Task: Take the lines below beginning at the line that has "The width and height of the screenshot is (1212, 681)." and stopping after the line that has "Open the Reposts label link", and print them exactly as they are, with no other lines.

(Records drawn from a dataset)
^^^^^^^^^^^^^^^^
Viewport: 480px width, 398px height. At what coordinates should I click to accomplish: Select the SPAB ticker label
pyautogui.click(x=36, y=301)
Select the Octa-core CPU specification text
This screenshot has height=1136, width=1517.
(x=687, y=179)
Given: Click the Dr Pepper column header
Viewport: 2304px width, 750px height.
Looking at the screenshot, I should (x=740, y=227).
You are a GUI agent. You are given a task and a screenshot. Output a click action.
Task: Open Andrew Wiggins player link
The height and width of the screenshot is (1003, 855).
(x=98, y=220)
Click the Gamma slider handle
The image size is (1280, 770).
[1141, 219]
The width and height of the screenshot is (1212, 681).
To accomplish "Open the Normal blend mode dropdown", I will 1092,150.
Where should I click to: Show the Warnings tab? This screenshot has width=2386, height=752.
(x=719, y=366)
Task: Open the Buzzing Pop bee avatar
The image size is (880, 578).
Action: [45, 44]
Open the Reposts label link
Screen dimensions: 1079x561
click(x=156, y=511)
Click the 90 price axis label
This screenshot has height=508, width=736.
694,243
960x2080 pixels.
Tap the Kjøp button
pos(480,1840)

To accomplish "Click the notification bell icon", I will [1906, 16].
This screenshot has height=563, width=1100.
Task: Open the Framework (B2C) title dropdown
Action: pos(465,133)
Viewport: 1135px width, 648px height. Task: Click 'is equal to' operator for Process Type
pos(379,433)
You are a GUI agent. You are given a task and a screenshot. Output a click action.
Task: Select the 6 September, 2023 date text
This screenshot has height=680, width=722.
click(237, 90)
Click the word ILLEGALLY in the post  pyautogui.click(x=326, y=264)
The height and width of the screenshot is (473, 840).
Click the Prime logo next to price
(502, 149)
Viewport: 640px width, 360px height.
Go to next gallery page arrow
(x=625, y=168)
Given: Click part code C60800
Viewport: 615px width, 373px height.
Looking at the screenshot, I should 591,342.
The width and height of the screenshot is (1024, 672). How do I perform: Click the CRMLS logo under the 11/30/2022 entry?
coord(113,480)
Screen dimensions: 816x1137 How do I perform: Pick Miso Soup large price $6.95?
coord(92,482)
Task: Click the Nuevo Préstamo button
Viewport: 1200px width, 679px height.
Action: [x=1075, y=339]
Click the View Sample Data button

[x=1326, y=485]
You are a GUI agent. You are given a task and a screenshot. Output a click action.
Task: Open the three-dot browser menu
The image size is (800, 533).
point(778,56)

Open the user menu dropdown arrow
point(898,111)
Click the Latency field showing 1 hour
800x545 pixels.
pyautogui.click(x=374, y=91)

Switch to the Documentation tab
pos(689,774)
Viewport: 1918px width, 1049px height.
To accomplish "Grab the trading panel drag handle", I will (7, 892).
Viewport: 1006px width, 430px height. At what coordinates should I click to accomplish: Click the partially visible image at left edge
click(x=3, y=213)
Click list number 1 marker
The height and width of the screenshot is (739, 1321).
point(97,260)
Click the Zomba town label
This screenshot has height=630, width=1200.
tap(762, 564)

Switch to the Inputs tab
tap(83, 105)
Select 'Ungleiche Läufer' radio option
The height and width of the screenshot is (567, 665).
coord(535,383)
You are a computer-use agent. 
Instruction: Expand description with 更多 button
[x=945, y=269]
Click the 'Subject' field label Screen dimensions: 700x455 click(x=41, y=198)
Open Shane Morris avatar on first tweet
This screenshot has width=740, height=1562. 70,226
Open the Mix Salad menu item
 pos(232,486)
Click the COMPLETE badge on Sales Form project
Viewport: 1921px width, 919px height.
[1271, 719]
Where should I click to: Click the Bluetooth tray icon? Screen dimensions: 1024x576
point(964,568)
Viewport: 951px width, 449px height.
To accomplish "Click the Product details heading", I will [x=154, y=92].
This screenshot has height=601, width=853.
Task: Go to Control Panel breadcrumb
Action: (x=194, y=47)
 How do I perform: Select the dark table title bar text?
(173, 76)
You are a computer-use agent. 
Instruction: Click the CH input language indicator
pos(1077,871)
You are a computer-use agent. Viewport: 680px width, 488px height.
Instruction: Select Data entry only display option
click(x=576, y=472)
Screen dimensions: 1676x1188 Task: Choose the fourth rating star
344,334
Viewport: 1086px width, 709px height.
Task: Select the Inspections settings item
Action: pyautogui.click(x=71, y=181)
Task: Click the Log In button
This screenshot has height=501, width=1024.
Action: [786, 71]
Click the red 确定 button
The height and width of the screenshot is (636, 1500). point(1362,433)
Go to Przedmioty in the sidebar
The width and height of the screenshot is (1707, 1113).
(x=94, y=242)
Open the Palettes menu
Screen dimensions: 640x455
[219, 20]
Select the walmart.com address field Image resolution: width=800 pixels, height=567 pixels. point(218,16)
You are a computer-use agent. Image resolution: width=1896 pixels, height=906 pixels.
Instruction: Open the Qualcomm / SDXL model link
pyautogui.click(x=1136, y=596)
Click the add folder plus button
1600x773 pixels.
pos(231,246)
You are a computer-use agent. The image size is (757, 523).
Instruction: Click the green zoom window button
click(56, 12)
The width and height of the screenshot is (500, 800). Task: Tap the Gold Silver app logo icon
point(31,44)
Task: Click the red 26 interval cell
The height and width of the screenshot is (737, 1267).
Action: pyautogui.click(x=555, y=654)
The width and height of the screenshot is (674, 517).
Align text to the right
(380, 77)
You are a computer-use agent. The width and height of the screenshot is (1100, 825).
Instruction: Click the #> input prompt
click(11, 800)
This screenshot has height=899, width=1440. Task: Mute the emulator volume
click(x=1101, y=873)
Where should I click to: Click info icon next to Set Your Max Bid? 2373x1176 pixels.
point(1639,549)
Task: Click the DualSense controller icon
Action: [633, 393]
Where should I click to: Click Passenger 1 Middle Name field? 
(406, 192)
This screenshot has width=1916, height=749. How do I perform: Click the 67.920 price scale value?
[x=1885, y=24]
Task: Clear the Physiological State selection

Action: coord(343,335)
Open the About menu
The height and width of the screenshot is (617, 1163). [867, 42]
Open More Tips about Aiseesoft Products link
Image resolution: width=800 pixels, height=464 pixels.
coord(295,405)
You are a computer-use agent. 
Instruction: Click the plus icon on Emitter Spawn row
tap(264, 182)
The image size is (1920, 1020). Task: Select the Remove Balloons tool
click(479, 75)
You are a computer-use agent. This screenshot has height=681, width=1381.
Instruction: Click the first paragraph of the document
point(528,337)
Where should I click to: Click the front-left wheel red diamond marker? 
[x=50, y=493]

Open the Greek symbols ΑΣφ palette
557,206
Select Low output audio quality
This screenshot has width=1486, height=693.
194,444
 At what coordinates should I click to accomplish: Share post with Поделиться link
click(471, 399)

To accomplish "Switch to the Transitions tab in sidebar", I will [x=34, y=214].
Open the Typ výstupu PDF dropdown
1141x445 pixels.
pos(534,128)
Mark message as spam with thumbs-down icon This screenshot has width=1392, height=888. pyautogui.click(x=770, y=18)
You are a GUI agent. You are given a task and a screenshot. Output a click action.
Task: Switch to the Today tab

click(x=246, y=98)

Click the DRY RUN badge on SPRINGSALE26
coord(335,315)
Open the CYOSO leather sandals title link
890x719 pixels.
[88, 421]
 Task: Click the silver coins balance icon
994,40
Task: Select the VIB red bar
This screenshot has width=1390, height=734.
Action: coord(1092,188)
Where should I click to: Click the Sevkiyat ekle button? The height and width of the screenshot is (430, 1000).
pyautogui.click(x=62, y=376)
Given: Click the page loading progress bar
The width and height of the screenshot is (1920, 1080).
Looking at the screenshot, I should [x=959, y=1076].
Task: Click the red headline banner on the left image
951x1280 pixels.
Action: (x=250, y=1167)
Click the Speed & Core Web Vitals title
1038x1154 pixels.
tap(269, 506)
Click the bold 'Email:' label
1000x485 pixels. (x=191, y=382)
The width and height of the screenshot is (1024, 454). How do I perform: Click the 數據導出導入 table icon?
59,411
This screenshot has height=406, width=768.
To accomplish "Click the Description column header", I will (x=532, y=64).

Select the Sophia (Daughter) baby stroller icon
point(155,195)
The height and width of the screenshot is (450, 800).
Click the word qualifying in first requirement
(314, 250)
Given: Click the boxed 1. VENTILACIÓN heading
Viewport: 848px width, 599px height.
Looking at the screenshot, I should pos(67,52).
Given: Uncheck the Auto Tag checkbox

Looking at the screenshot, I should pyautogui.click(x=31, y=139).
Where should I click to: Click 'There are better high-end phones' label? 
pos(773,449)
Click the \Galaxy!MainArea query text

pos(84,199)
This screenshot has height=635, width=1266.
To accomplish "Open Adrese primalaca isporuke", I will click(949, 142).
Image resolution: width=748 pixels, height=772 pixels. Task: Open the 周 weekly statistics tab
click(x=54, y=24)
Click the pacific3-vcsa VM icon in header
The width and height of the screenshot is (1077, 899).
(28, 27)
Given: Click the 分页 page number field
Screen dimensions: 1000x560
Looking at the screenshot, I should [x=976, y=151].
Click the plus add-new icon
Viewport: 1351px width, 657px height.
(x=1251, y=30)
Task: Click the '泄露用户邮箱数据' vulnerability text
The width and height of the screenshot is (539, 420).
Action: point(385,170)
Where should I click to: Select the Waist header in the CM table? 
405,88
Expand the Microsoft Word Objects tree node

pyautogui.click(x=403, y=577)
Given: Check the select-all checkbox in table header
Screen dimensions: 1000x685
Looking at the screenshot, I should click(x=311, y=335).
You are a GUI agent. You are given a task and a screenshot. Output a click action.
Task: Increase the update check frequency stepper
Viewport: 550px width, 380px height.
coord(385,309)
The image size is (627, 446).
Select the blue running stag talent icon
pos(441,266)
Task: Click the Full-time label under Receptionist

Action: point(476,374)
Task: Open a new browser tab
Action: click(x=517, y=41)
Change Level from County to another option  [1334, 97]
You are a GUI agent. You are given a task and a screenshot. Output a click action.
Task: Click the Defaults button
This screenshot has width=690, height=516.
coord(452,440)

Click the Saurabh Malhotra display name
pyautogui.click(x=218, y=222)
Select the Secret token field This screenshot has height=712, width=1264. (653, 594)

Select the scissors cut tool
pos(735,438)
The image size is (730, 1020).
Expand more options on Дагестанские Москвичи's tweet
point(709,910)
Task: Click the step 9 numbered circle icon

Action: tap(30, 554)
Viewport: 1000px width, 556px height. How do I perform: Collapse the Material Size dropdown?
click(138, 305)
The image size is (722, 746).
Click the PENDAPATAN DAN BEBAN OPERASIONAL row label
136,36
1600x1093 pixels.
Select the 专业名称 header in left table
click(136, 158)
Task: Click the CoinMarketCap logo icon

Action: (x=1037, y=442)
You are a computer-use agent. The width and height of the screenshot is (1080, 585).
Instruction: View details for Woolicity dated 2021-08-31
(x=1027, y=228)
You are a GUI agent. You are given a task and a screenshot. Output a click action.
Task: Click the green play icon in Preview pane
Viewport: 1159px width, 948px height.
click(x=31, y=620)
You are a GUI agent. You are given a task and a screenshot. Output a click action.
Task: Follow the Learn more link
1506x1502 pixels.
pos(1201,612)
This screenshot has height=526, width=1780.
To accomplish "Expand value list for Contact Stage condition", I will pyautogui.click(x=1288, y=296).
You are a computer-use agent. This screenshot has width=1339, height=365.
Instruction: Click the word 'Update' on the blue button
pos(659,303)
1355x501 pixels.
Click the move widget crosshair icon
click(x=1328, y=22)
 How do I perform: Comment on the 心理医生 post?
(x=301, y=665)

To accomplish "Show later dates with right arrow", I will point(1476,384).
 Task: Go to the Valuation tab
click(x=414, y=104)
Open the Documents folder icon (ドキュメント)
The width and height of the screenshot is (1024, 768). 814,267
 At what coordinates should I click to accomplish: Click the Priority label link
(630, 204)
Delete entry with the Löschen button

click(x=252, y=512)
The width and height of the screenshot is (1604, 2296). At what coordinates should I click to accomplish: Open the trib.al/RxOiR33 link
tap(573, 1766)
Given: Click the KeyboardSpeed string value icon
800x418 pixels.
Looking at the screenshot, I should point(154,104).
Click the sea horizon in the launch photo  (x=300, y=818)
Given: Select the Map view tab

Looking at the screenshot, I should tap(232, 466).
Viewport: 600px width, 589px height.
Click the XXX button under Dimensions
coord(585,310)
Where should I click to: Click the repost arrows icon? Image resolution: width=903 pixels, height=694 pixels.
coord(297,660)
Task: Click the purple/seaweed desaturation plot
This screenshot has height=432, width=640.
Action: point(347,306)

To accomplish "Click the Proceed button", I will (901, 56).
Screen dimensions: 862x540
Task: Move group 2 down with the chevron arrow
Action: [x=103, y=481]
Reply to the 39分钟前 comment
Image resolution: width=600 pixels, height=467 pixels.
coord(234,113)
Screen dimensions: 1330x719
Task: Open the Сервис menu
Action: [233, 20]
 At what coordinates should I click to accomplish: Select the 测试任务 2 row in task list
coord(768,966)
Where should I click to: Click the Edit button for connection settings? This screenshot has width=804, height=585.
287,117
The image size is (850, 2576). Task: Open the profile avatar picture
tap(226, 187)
^^^^^^^^^^^^^^^^
Output for this task:
The width and height of the screenshot is (1212, 681).
To accomplish "Open the Normal blend mode dropdown", I will 1092,150.
Where should I click to: Show the Warnings tab? This screenshot has width=2386, height=752.
(x=719, y=366)
Task: Open the Buzzing Pop bee avatar
The image size is (880, 578).
Action: [45, 44]
Open the Reposts label link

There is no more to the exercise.